Een Cookie, C’est Un Cookie.

An amusing legal contretemps from “Facebook disputes Belgian tracking order over use of English in court ruling,” by Samuel Gibbs of the Guardian:

Facebook is objecting to the use of English words such as “cookie” and “browser” in a Belgian court order, which has demanded the site stop tracking users without their consent, saying that Belgians may not understand the words. […]

Dirk Lindemans, a lawyer representing Facebook Belgium told the Belgian newspaper De Tijd: “It is a requirement that justice can be understood by everyone. Otherwise you get a slippery slope towards class-biased justice.”

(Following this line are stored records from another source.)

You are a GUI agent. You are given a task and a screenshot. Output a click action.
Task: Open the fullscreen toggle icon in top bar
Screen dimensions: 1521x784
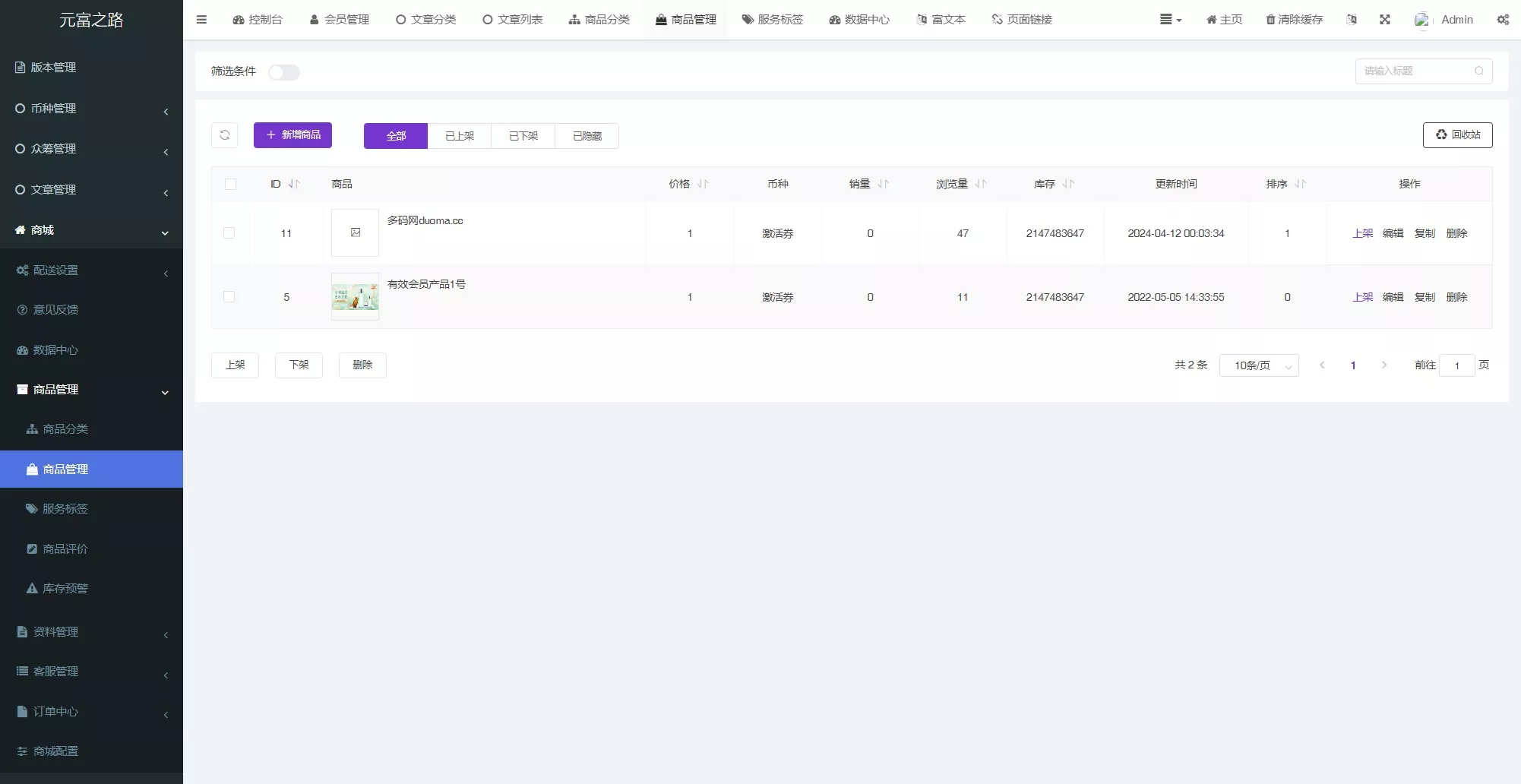[1385, 20]
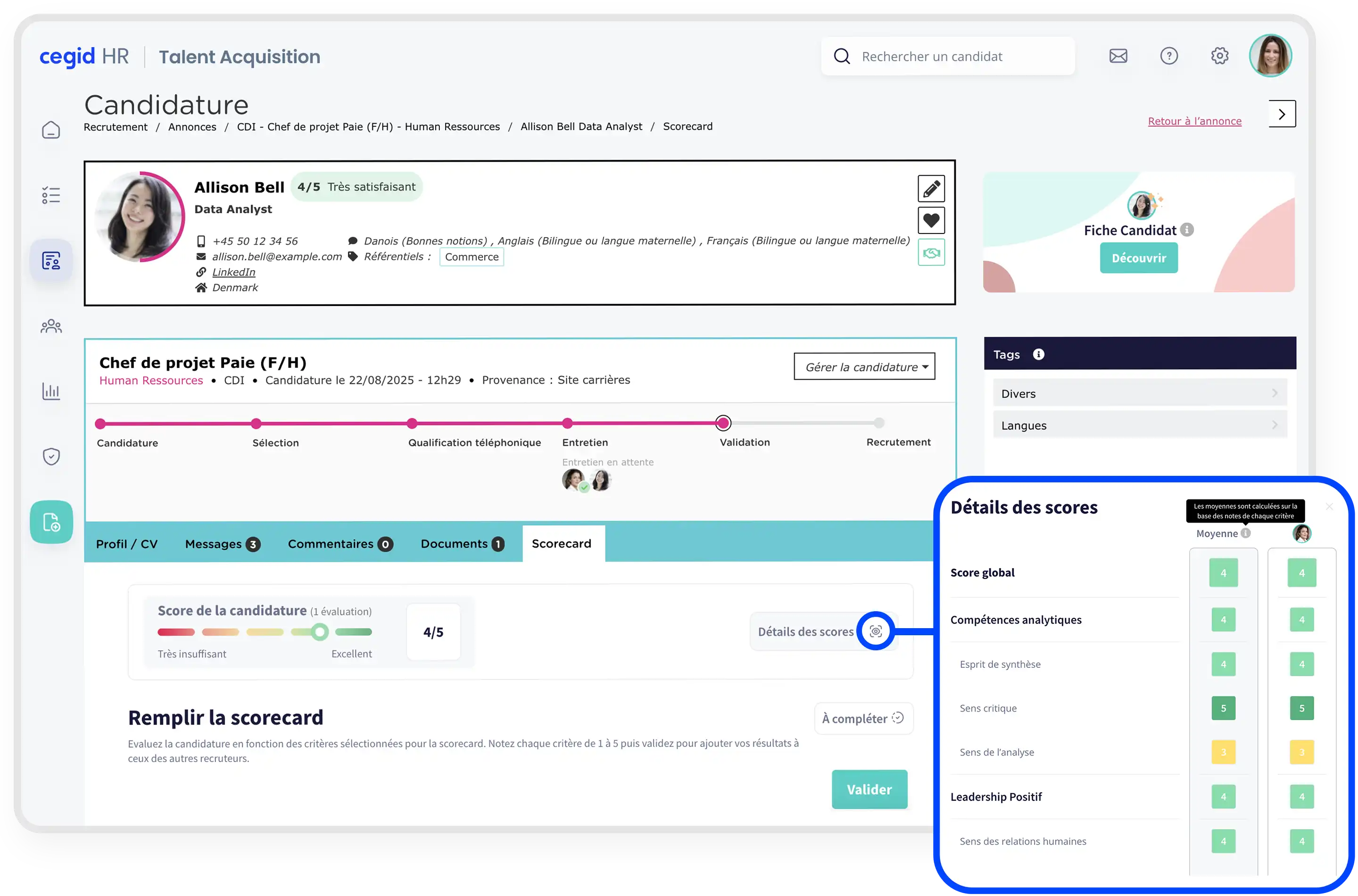Toggle the handshake icon on candidate card

pyautogui.click(x=931, y=253)

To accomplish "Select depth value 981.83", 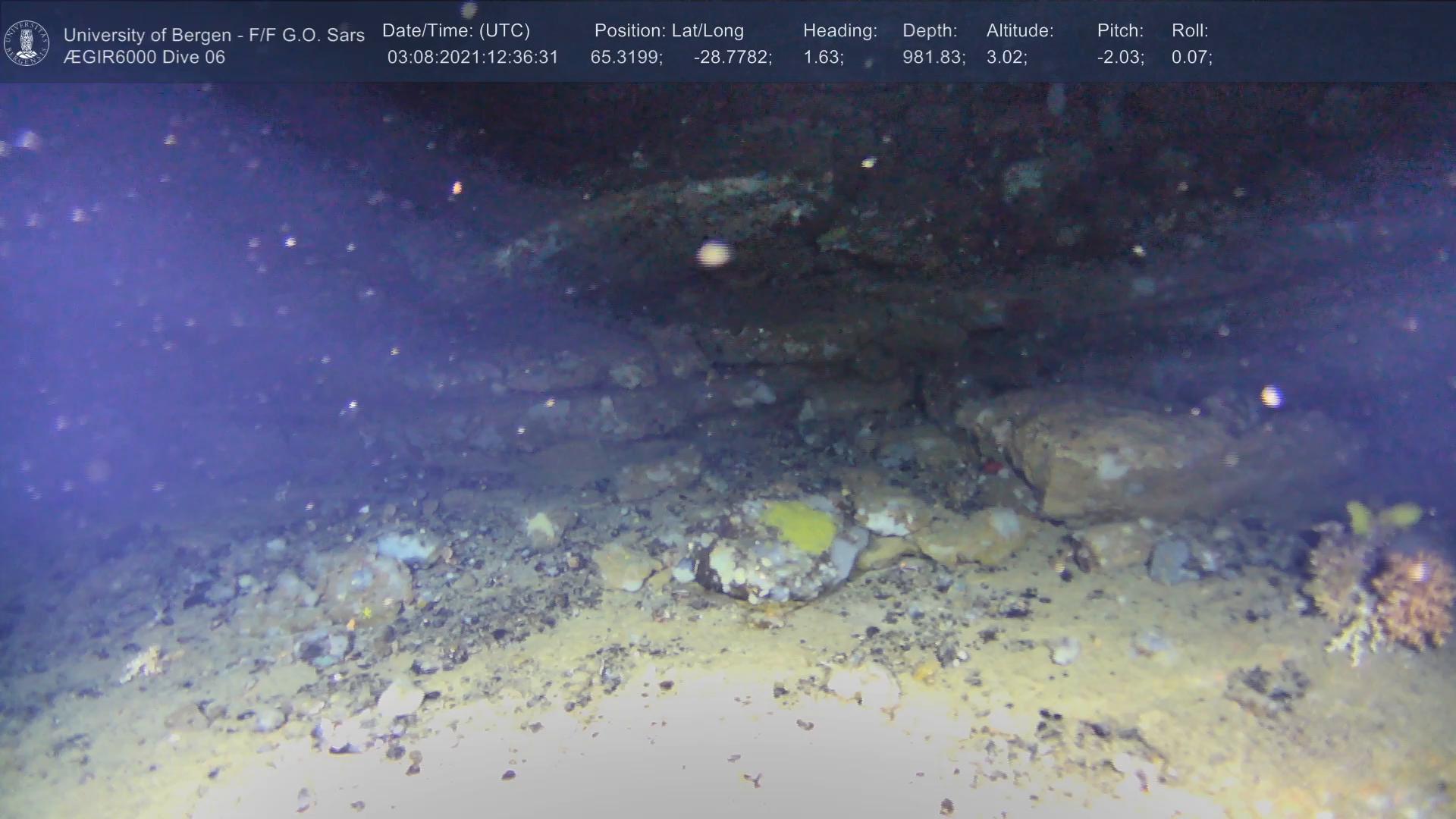I will (x=934, y=58).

But “the strength of Facebook’s argument on this point is questionable”:

The Dutch for “web browser” is “webbrowser” for instance, while in French it is “browser” or “navigateur”. An internet “cookie”, as opposed to a biscuit, is “cookie” in all three languages.

Thanks, Bathrobe!


  1. Cookie, coincidentally, is from Dutch koekje via New Netherland.

  2. The Hebrew language academy had a field day with this one: קוקית /kukit/ preserves the sound of the original, has a Hebrew template ring to it, and channels the cukoo, which lays its eggs where they don’t belong, just like a browser cookie.